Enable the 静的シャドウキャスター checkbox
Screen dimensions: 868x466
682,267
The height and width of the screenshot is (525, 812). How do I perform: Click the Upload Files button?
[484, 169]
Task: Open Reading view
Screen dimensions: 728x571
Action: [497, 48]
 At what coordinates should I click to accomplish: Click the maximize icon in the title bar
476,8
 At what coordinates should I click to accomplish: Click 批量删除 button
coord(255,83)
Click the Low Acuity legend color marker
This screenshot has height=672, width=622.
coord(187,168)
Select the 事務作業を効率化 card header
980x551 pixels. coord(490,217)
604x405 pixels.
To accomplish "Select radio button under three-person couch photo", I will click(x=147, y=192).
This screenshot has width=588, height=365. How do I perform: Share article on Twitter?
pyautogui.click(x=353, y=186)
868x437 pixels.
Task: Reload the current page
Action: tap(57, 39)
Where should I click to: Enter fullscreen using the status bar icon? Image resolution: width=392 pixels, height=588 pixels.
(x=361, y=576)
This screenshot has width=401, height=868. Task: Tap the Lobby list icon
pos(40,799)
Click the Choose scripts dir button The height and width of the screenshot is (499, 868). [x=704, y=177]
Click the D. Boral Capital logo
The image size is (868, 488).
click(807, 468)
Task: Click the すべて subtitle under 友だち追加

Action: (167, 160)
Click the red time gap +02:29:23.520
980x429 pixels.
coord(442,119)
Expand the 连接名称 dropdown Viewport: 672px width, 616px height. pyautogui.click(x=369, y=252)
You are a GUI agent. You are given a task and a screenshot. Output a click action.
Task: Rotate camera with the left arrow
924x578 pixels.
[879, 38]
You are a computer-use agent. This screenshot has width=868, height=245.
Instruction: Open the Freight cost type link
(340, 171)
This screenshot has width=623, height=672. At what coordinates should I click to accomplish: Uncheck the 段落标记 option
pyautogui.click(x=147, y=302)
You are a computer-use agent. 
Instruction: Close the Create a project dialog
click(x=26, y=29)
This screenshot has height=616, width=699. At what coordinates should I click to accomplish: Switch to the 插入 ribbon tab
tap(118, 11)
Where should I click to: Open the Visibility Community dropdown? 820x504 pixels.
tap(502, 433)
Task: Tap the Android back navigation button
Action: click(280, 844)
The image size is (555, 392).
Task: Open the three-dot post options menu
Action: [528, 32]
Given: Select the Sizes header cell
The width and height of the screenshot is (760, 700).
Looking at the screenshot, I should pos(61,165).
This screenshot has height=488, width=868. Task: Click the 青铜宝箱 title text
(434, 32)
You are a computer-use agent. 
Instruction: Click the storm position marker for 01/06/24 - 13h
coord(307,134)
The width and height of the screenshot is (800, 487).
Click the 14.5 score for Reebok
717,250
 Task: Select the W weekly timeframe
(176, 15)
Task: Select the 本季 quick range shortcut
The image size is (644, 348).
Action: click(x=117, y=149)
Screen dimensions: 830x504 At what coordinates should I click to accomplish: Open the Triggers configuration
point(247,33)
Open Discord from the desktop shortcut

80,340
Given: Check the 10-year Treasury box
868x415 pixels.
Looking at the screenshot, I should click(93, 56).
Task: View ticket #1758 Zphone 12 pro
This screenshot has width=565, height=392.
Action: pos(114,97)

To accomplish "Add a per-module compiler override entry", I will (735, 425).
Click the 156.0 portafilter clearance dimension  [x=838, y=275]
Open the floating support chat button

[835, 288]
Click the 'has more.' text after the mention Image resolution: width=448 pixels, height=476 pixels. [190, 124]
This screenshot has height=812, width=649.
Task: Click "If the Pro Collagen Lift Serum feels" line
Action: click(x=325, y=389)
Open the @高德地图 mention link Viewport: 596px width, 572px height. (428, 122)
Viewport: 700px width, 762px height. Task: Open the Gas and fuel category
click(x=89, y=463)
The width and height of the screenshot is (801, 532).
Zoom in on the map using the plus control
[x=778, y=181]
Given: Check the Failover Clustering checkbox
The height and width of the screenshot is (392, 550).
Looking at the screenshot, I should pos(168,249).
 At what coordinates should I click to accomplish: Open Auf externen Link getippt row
---*---
## TASK DESCRIPTION:
Write out the data above again, word for word.

## RESULT OF THIS TASK:
Enable the 静的シャドウキャスター checkbox
Screen dimensions: 868x466
682,267
The height and width of the screenshot is (525, 812). How do I perform: Click the Upload Files button?
[484, 169]
Task: Open Reading view
Screen dimensions: 728x571
Action: [497, 48]
 At what coordinates should I click to accomplish: Click the maximize icon in the title bar
476,8
 At what coordinates should I click to accomplish: Click 批量删除 button
coord(255,83)
Click the Low Acuity legend color marker
This screenshot has height=672, width=622.
coord(187,168)
Select the 事務作業を効率化 card header
980x551 pixels. coord(490,217)
604x405 pixels.
To accomplish "Select radio button under three-person couch photo", I will click(x=147, y=192).
This screenshot has width=588, height=365. How do I perform: Share article on Twitter?
pyautogui.click(x=353, y=186)
868x437 pixels.
Task: Reload the current page
Action: tap(57, 39)
Where should I click to: Enter fullscreen using the status bar icon? Image resolution: width=392 pixels, height=588 pixels.
(x=361, y=576)
This screenshot has width=401, height=868. Task: Tap the Lobby list icon
pos(40,799)
Click the Choose scripts dir button The height and width of the screenshot is (499, 868). [x=704, y=177]
Click the D. Boral Capital logo
The image size is (868, 488).
click(807, 468)
Task: Click the すべて subtitle under 友だち追加

Action: (167, 160)
Click the red time gap +02:29:23.520
980x429 pixels.
coord(442,119)
Expand the 连接名称 dropdown Viewport: 672px width, 616px height. pyautogui.click(x=369, y=252)
You are a GUI agent. You are given a task and a screenshot. Output a click action.
Task: Rotate camera with the left arrow
924x578 pixels.
[879, 38]
You are a computer-use agent. This screenshot has width=868, height=245.
Instruction: Open the Freight cost type link
(340, 171)
This screenshot has width=623, height=672. At what coordinates should I click to accomplish: Uncheck the 段落标记 option
pyautogui.click(x=147, y=302)
You are a computer-use agent. 
Instruction: Close the Create a project dialog
click(x=26, y=29)
This screenshot has height=616, width=699. At what coordinates should I click to accomplish: Switch to the 插入 ribbon tab
tap(118, 11)
Where should I click to: Open the Visibility Community dropdown? 820x504 pixels.
tap(502, 433)
Task: Tap the Android back navigation button
Action: click(280, 844)
The image size is (555, 392).
Task: Open the three-dot post options menu
Action: [528, 32]
Given: Select the Sizes header cell
The width and height of the screenshot is (760, 700).
Looking at the screenshot, I should pos(61,165).
This screenshot has height=488, width=868. Task: Click the 青铜宝箱 title text
(434, 32)
You are a computer-use agent. 
Instruction: Click the storm position marker for 01/06/24 - 13h
coord(307,134)
The width and height of the screenshot is (800, 487).
Click the 14.5 score for Reebok
717,250
 Task: Select the W weekly timeframe
(176, 15)
Task: Select the 本季 quick range shortcut
The image size is (644, 348).
Action: click(x=117, y=149)
Screen dimensions: 830x504 At what coordinates should I click to accomplish: Open the Triggers configuration
point(247,33)
Open Discord from the desktop shortcut

80,340
Given: Check the 10-year Treasury box
868x415 pixels.
Looking at the screenshot, I should click(93, 56).
Task: View ticket #1758 Zphone 12 pro
This screenshot has width=565, height=392.
Action: pos(114,97)

To accomplish "Add a per-module compiler override entry", I will (735, 425).
Click the 156.0 portafilter clearance dimension  [x=838, y=275]
Open the floating support chat button

[835, 288]
Click the 'has more.' text after the mention Image resolution: width=448 pixels, height=476 pixels. [190, 124]
This screenshot has height=812, width=649.
Task: Click "If the Pro Collagen Lift Serum feels" line
Action: click(x=325, y=389)
Open the @高德地图 mention link Viewport: 596px width, 572px height. (428, 122)
Viewport: 700px width, 762px height. Task: Open the Gas and fuel category
click(x=89, y=463)
The width and height of the screenshot is (801, 532).
Zoom in on the map using the plus control
[x=778, y=181]
Given: Check the Failover Clustering checkbox
The height and width of the screenshot is (392, 550).
Looking at the screenshot, I should pos(168,249).
 At what coordinates should I click to accomplish: Open Auf externen Link getippt row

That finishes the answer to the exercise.